Hi,
Below is a simple reproduction case for the issue we're facing:
#include "stdio.h"
#include "mpi.h"
#include "stdlib.h"
int main(int argc, char* argv[]) {
int rank;
MPI_Group group;
MPI_Init(&argc, &argv);
MPI_Comm_rank(MPI_COMM_WORLD, &rank);
MPI_Comm_group(MPI_COMM_WORLD, &group);
if (rank == 0) {
printf("rank 0: about to send\n");
MPI_Ssend(NULL, 0, MPI_INT, 1, 0, MPI_COMM_WORLD);
printf("rank 0: send completed\n");
} else {
MPI_Request req[2];
int which;
MPI_Isend(NULL, 0, MPI_INT, 0, 0, MPI_COMM_WORLD, &req[0]);
MPI_Irecv(NULL, 0, MPI_INT, 0, 0, MPI_COMM_WORLD, &req[1]);
MPI_Waitany(2, req, &which, MPI_STATUS_IGNORE);
if (which == 0) {
printf("rank 1: send succeeded; cancelling receive request\n");
MPI_Cancel(&req[1]);
MPI_Wait(&req[1], MPI_STATUS_IGNORE);
} else {
printf("rank 1: receive succeeded; cancelling send request\n");
MPI_Cancel(&req[0]);
MPI_Wait(&req[0], MPI_STATUS_IGNORE);
}
}
MPI_Finalize();
return 0;
}
This program outputs the following, after which it hangs indefinitely:
rank 0: about to send rank 1: send succeeded; cancelling receive request
I understand that this is caused by the "eager completion" of MPI_Isend() on rank 1. Also, I understand that the expected behaviour of a program that initiates an unmatched operation is undefined. However, I don't believe this is the case here, as I do eventually call MPI_Cancel() on the request. If that was not enough, then wouldn't that imply that a program that simply does MPI_Isend(...); MPI_Cancel(...); MPI_Wait(...); is also incorrect?

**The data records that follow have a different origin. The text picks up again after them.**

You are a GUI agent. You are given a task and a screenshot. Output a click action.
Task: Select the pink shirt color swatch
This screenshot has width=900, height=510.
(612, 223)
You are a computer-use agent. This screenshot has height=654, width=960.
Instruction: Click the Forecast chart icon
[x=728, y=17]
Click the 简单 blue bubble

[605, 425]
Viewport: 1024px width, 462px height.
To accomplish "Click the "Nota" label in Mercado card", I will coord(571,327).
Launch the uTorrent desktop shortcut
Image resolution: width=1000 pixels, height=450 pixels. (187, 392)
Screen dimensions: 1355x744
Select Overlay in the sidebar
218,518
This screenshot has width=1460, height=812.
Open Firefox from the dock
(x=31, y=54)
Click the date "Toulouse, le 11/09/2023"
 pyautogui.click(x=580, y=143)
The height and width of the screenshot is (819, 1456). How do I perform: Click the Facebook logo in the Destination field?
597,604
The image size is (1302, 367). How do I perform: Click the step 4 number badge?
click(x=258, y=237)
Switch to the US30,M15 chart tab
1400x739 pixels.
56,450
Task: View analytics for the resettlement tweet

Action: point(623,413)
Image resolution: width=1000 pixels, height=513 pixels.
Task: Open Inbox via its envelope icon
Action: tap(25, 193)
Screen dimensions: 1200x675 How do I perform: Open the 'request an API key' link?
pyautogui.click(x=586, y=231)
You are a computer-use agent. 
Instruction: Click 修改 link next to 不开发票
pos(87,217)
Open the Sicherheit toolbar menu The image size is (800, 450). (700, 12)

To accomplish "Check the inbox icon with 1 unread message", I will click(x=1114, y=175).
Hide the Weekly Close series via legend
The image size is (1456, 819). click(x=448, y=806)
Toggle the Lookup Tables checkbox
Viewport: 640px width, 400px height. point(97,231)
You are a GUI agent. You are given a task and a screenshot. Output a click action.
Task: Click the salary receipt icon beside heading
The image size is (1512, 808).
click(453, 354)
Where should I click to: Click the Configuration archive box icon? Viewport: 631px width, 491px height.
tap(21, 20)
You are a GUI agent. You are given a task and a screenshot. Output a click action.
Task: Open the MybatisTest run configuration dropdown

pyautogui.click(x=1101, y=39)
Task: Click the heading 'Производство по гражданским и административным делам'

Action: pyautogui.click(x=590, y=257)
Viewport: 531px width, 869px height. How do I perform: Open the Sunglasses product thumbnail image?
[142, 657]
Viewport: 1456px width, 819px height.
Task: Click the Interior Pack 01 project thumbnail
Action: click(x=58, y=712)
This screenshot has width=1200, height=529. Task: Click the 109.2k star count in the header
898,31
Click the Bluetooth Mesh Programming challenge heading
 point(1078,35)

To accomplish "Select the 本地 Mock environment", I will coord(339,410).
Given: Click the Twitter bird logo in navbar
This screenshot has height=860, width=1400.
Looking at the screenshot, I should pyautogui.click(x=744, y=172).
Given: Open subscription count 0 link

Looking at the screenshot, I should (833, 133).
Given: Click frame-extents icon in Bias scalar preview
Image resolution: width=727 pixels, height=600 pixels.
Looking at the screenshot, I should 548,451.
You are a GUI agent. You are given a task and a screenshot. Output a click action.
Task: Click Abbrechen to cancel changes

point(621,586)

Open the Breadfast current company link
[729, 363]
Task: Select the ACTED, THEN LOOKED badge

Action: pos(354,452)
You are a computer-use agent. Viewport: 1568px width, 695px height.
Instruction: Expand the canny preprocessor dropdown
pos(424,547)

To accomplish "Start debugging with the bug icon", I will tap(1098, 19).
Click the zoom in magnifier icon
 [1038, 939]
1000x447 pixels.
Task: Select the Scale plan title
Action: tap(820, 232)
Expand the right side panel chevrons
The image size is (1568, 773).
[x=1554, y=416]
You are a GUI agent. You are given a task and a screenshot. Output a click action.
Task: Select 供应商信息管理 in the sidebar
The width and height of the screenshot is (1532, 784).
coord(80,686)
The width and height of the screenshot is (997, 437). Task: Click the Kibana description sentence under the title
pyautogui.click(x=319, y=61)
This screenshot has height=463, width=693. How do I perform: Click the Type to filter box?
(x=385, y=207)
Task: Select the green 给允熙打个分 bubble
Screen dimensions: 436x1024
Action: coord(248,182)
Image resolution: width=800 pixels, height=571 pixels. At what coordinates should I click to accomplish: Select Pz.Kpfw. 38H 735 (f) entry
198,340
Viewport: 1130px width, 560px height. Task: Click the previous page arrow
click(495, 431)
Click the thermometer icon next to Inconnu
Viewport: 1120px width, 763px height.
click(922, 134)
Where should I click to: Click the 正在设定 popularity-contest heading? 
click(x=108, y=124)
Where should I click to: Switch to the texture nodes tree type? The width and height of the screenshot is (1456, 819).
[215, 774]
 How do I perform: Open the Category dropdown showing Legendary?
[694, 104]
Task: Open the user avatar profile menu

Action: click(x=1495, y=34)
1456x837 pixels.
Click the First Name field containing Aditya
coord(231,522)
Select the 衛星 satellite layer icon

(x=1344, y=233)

I also noticed that changing the MPI_Isend() into MPI_Issend() makes the program work as expected:
rank 0: about to send rank 0: send completed rank 1: receive succeeded; cancelling send request
So, to keep it short, my questions are:
- Is the initial (MPI_Isend()) version of my program an incorrect MPI program, whose behaviour is undefined?
- If so, then could you please explain why and point me to the relevant section of the MPI standard or any other resources that would clarify these matters for me?
- Is the MPI_Issend() version of my program also incorrect?
- If MPI_Issend() still doesn't make the program correct, can I at least be sure that, with the Intel implementation, it will always work as expected? Or is it just a coincidence that it does?
Many thanks to anyone willing to help me with this!
- Adrian